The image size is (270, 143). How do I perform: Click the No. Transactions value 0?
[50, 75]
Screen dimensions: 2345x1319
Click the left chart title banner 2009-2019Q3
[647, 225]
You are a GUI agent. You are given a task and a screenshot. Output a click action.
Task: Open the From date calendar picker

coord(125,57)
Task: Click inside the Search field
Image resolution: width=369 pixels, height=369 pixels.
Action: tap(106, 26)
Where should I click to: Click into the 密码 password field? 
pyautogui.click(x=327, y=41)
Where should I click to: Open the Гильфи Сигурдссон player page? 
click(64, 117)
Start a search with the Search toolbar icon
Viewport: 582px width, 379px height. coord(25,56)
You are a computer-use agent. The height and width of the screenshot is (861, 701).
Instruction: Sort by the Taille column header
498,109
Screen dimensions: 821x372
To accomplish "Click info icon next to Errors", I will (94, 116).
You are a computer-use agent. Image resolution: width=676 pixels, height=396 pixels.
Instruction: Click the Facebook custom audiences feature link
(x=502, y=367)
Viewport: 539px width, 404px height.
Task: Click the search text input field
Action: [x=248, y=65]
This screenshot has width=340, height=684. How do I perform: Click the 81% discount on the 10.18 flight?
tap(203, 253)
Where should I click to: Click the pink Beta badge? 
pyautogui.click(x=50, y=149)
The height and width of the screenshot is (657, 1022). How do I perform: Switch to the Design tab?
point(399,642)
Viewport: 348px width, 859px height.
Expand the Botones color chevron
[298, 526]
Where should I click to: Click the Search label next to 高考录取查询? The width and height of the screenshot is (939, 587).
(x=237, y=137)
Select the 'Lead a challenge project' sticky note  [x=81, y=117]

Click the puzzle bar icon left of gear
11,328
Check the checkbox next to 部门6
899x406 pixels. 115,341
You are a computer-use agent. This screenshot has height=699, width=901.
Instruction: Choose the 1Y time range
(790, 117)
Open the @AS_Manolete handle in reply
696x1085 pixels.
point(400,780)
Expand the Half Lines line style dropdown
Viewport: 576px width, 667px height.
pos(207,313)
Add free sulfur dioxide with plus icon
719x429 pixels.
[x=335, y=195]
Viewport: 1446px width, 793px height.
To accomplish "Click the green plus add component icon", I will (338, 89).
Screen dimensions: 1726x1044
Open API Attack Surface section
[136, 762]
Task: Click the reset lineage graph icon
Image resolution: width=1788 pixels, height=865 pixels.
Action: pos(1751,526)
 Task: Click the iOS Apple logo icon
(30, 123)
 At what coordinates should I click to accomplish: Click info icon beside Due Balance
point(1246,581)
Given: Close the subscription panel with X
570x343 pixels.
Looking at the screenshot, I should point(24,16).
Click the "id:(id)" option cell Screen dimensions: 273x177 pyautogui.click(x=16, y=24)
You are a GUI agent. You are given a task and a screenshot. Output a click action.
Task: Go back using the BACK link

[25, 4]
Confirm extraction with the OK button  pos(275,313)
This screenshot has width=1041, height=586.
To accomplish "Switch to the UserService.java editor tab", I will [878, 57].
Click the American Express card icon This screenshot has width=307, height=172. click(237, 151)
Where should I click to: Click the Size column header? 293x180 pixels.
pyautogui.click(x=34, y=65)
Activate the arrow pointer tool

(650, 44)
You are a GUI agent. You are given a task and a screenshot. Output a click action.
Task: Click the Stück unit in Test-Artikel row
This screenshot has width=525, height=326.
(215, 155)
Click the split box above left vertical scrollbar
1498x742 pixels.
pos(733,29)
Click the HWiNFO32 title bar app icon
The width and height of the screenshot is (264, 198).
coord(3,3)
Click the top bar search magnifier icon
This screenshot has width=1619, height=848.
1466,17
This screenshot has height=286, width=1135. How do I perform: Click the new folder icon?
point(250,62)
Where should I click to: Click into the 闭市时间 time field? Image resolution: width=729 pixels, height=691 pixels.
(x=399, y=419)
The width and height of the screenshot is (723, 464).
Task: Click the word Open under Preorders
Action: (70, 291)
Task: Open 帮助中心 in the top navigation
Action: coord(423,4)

....

DIRECTION: Copy out each item above verbatim, line by line, leaving nothing out.

THE REPLY:
The image size is (270, 143). How do I perform: Click the No. Transactions value 0?
[50, 75]
Screen dimensions: 2345x1319
Click the left chart title banner 2009-2019Q3
[647, 225]
You are a GUI agent. You are given a task and a screenshot. Output a click action.
Task: Open the From date calendar picker

coord(125,57)
Task: Click inside the Search field
Image resolution: width=369 pixels, height=369 pixels.
Action: tap(106, 26)
Where should I click to: Click into the 密码 password field? 
pyautogui.click(x=327, y=41)
Where should I click to: Open the Гильфи Сигурдссон player page? 
click(64, 117)
Start a search with the Search toolbar icon
Viewport: 582px width, 379px height. coord(25,56)
You are a computer-use agent. The height and width of the screenshot is (861, 701).
Instruction: Sort by the Taille column header
498,109
Screen dimensions: 821x372
To accomplish "Click info icon next to Errors", I will (94, 116).
You are a computer-use agent. Image resolution: width=676 pixels, height=396 pixels.
Instruction: Click the Facebook custom audiences feature link
(x=502, y=367)
Viewport: 539px width, 404px height.
Task: Click the search text input field
Action: [x=248, y=65]
This screenshot has width=340, height=684. How do I perform: Click the 81% discount on the 10.18 flight?
tap(203, 253)
Where should I click to: Click the pink Beta badge? 
pyautogui.click(x=50, y=149)
The height and width of the screenshot is (657, 1022). How do I perform: Switch to the Design tab?
point(399,642)
Viewport: 348px width, 859px height.
Expand the Botones color chevron
[298, 526]
Where should I click to: Click the Search label next to 高考录取查询? The width and height of the screenshot is (939, 587).
(x=237, y=137)
Select the 'Lead a challenge project' sticky note  [x=81, y=117]

Click the puzzle bar icon left of gear
11,328
Check the checkbox next to 部门6
899x406 pixels. 115,341
You are a computer-use agent. This screenshot has height=699, width=901.
Instruction: Choose the 1Y time range
(790, 117)
Open the @AS_Manolete handle in reply
696x1085 pixels.
point(400,780)
Expand the Half Lines line style dropdown
Viewport: 576px width, 667px height.
pos(207,313)
Add free sulfur dioxide with plus icon
719x429 pixels.
[x=335, y=195]
Viewport: 1446px width, 793px height.
To accomplish "Click the green plus add component icon", I will (338, 89).
Screen dimensions: 1726x1044
Open API Attack Surface section
[136, 762]
Task: Click the reset lineage graph icon
Image resolution: width=1788 pixels, height=865 pixels.
Action: pos(1751,526)
 Task: Click the iOS Apple logo icon
(30, 123)
 At what coordinates should I click to accomplish: Click info icon beside Due Balance
point(1246,581)
Given: Close the subscription panel with X
570x343 pixels.
Looking at the screenshot, I should point(24,16).
Click the "id:(id)" option cell Screen dimensions: 273x177 pyautogui.click(x=16, y=24)
You are a GUI agent. You are given a task and a screenshot. Output a click action.
Task: Go back using the BACK link

[25, 4]
Confirm extraction with the OK button  pos(275,313)
This screenshot has width=1041, height=586.
To accomplish "Switch to the UserService.java editor tab", I will [878, 57].
Click the American Express card icon This screenshot has width=307, height=172. click(237, 151)
Where should I click to: Click the Size column header? 293x180 pixels.
pyautogui.click(x=34, y=65)
Activate the arrow pointer tool

(650, 44)
You are a GUI agent. You are given a task and a screenshot. Output a click action.
Task: Click the Stück unit in Test-Artikel row
This screenshot has width=525, height=326.
(215, 155)
Click the split box above left vertical scrollbar
1498x742 pixels.
pos(733,29)
Click the HWiNFO32 title bar app icon
The width and height of the screenshot is (264, 198).
coord(3,3)
Click the top bar search magnifier icon
This screenshot has width=1619, height=848.
1466,17
This screenshot has height=286, width=1135. How do I perform: Click the new folder icon?
point(250,62)
Where should I click to: Click into the 闭市时间 time field? Image resolution: width=729 pixels, height=691 pixels.
(x=399, y=419)
The width and height of the screenshot is (723, 464).
Task: Click the word Open under Preorders
Action: (70, 291)
Task: Open 帮助中心 in the top navigation
Action: coord(423,4)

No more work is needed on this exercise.